-- Trecho selecionado --
Fim do spoiler. A internet tem um princípio fundamental, conhecido como neutralidade da rede, que determina que os responsáveis pela comunicação não devem tratar diferentemente um pacote de dados por conta da sua origem, destino ou tipo. Esse princípio procura evitar que os provedores fiquem espiando o que estão transportando e resolvam tomar decisões sobre a entrega ou não de um pacote de dados ou resolvam prejudicar empresas concorrentes.

Esse mandamento de não discriminação de pacotes de dados inclusive virou lei no Brasil, já que a neutralidade da rede está prevista no Marco Civil da Internet, com algumas exceções, é claro. Você quer que os provedores impeçam o envio de spam, por exemplo, e para isso eles podem olhar o que estão transportando e filtrar o encaminhamento.

Nos Estados Unidos, o princípio da neutralidade da rede foi alvo de diversas regulações por parte da Federal Communications Agency e virou tema de uma intensa campanha popular quando foi ameaçado por alterações promovidas durante o governo Trump.

Mas por que estamos misturando neutralidade da rede com Round 6?

-- Instrução dada A --
Segundo o trecho sobre neutralidade da rede, em qual lei brasileira esse princípio está previsto?
-- Instrução dada B --
Informe se cada afirmação a seguir está de acordo com o trecho sobre neutralidade da rede, citando as palavras decisivas do texto: (i) a neutralidade da rede autoriza os provedores a tratar pacotes de dados de modo diferente conforme o destino; (ii) os provedores podem examinar o que transportam para barrar o envio de spam; (iii) nos Estados Unidos, o princípio virou tema de uma campanha popular.
-- Instrução dada C --
Dê prosseguimento ao trecho sobre neutralidade da rede a partir do ponto em que ele termina.
As entradas que vêm depois deste ponto constituem material à parte, sem relação com o trecho selecionado.

-- Dados exibidos --
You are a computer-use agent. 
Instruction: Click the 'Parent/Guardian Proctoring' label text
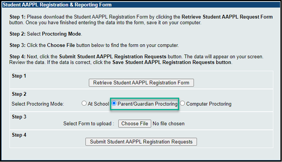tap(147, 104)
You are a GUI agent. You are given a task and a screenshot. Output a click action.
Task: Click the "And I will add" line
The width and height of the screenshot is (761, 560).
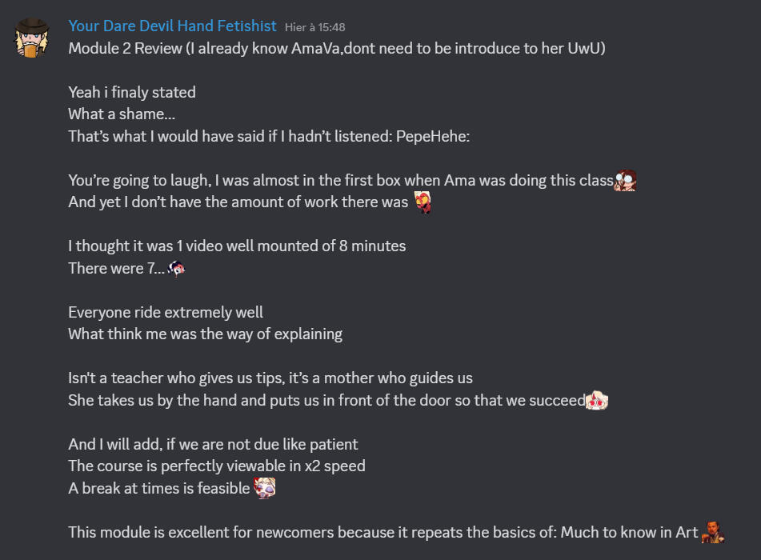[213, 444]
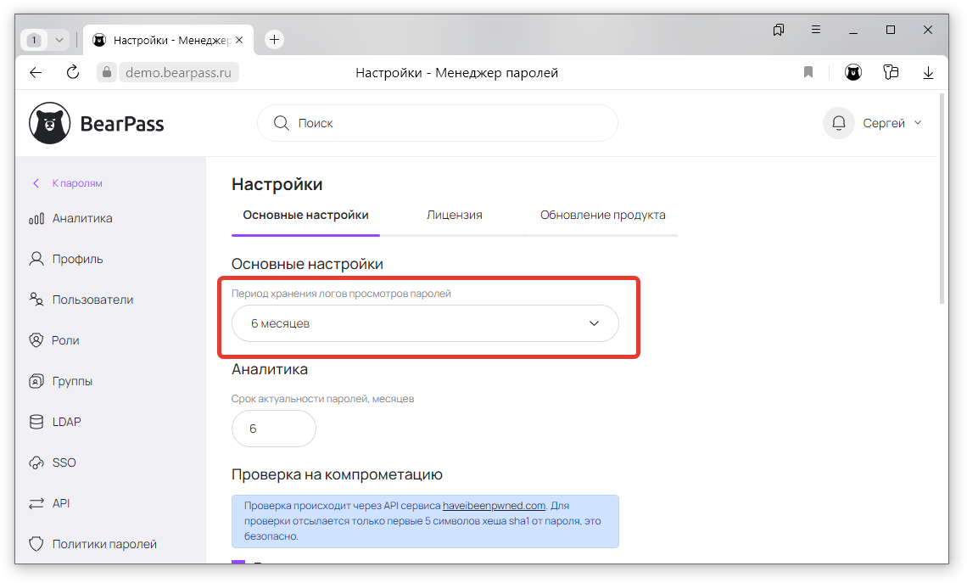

-- Resposta redigida A --
No Marco Civil da Internet.

-- Resposta redigida B --
(i) Não: "não devem tratar diferentemente um pacote de dados por conta da sua origem, destino ou tipo".
(ii) Sim: "para isso eles podem olhar o que estão transportando e filtrar o encaminhamento".
(iii) Sim: "virou tema de uma intensa campanha popular".

-- Resposta redigida C --
Porque a Coreia do Sul se tornou o mais recente campo de batalha sobre o princípio da neutralidade da rede, em um cabo de guerra legislativo e judicial que envolve os grandes provedores de acesso nacionais e provedores de conteúdo estrangeiros, como a Netflix, responsável pela produção e distribuição de Round 6.

Em jogo estão também o conceito de soberania digital e visões diferentes sobre desenvolvimento econômico.

Todo mundo já sabe que Round 6 é um sucesso global. Um relatório recentemente vazado indica que a série sul-coreana deve gerar US$ 891 milhões para a Netflix.

Mas o que acontece quando um conteúdo se torna tão popular que milhões e milhões de pessoas decidem acessar a plataforma de streaming para maratonar a série?

A resposta encontrada pelos provedores de acesso à internet sul-coreanos é que isso faz com que eles tenham que se virar nos trinta para garantir que todos os seus usuários possam assistir a série em alta qualidade. E que isso custa caro.

Quem vai pagar essa conta?

Os provedores dizem que tem que ser as plataformas de streaming que, por sua vez, dizem que essa é justamente a função dos provedores de acesso. Essa confusão dava uma série.

Quem tem razão?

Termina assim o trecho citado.